Back to Muppets: I also dig Zoot and Statler & Waldorf. And Swedish Chef (Eeebor shkeebie doong a dishka do...bork bork bork! TOSS!)I still have trouble adjusting to the voice(s) that have taken over Jim's. Seriously, those muppet people are GENIOUSES in creating witty education and entertainment which ALL ages can enjoy. I know many people who won't give Muppets a chance. Muppophobia? Antimuppetism? As Sam would say, it's uncivilized.

Michelle said...

I just have to say that I heat Beaker too. When I met my husband and he showed me his basic traing picture, he looked just like Beaker, neck same with as head, adn a shock of red hair.
Hm...just make my heart go pitter patter!

Fairly Odd Mother said...

My nickname in college was Beaker. The Muppet, not the science lab item.

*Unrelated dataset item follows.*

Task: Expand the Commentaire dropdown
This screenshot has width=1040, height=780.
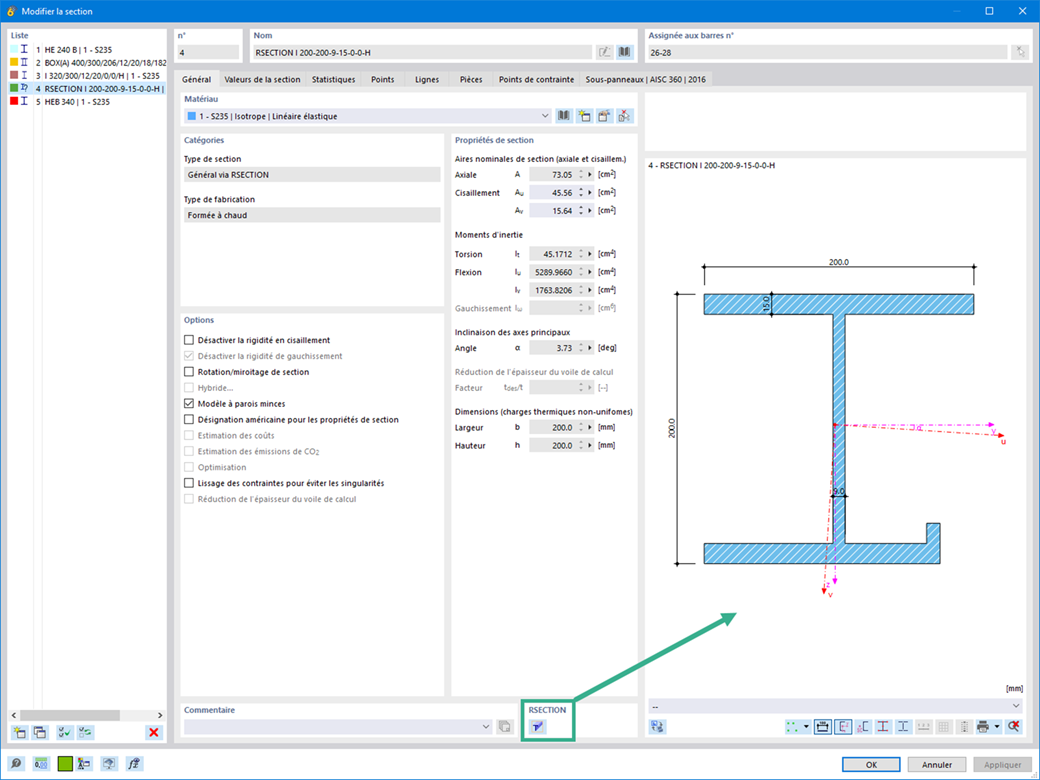Action: 488,726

I love how your hells are all teeny tiny, as she said them under her breath.

Jess Riley said...

Did you know my grandfather's name is Herbert Walker? I dedicated my book to him.

(I'll be over here, laughing my proverbial ass off.)

Also, one of the business managers I worked with sounds EXACTLY like a muppet. He retired a few years ago, but I swear...you'd have thought Jim Henson was being channeled.

Anonymous said...

Me again.
I have a poseable Beaker figure that came with a mock-up of Muppet Labs. Seriously. I got it at Suncoast Video.
And, oddly, my boyfriend in High School attained the nickname "Beaker" for his similar appearance. He didn't go to basic training though, so we haven't connected on that level, Michelle!

Kelly said...

I once had a horrible dream about Gonzo as a serial killer. Can't you envision it?

Also, I heart Beaker too.

kgirl said...

Cookie Monster's mother better watch herself. And I didn't know that I could dislike a muppet until Elmo came along. I'm so glad that my childhood did not include him. Now, how do I keep him out of my children's childhood?

Black Hockey Jesus said...

I just dropped by to tell you I was beginning to heal and then that Kelly bitch is talking smack about Gonzo being a serial killer?!?

This is bullshit.

The Muppets are simply off limits between us. Period. Don't even bring up Fraggle Rock, either. Fraggle Rock saved my life, Halushki.

the new girl said...

Oh, AWESOME.

the new girl said...

And these comments are just as funny as the post.

BHJ, where have you been all my life?

Sprite's Keeper said...

Um, hello? Grover? Did anyone consider Grover? He could totally kick Gonzo's ass!
(By the way, my daughter is infatuated with Elmo, however the fact that Elmo talks about himself in the third person is a little unsettling for me, and Elmo's dad on the Potty Time DVD? Does anyone think "pedophile" with some of the things he says?)

LiteralDan said...

Oh man, why, why did I miss out on this conversation.

Leave it to BHJ to point out the awesome, as usual, while also making sure I feel a bit sadder about myself after realizing my shortcomings, also as usual.

Fred_W said...

I just saw this episode today with my daughter and I was shocked to hear what cookie monster's mother said. I rewinded it several time on the DVR, and it surely sounds like she said, "what the hell" before eating the cookie. My wife said that she said "what the hey!", but I disagree. I was so determined to prove my point, I put in a search on the web to see if anyone else had heard this, and sure enough, I found this blog. It took me off guard, I must admit, but Sesame Street will always be a favorite for us.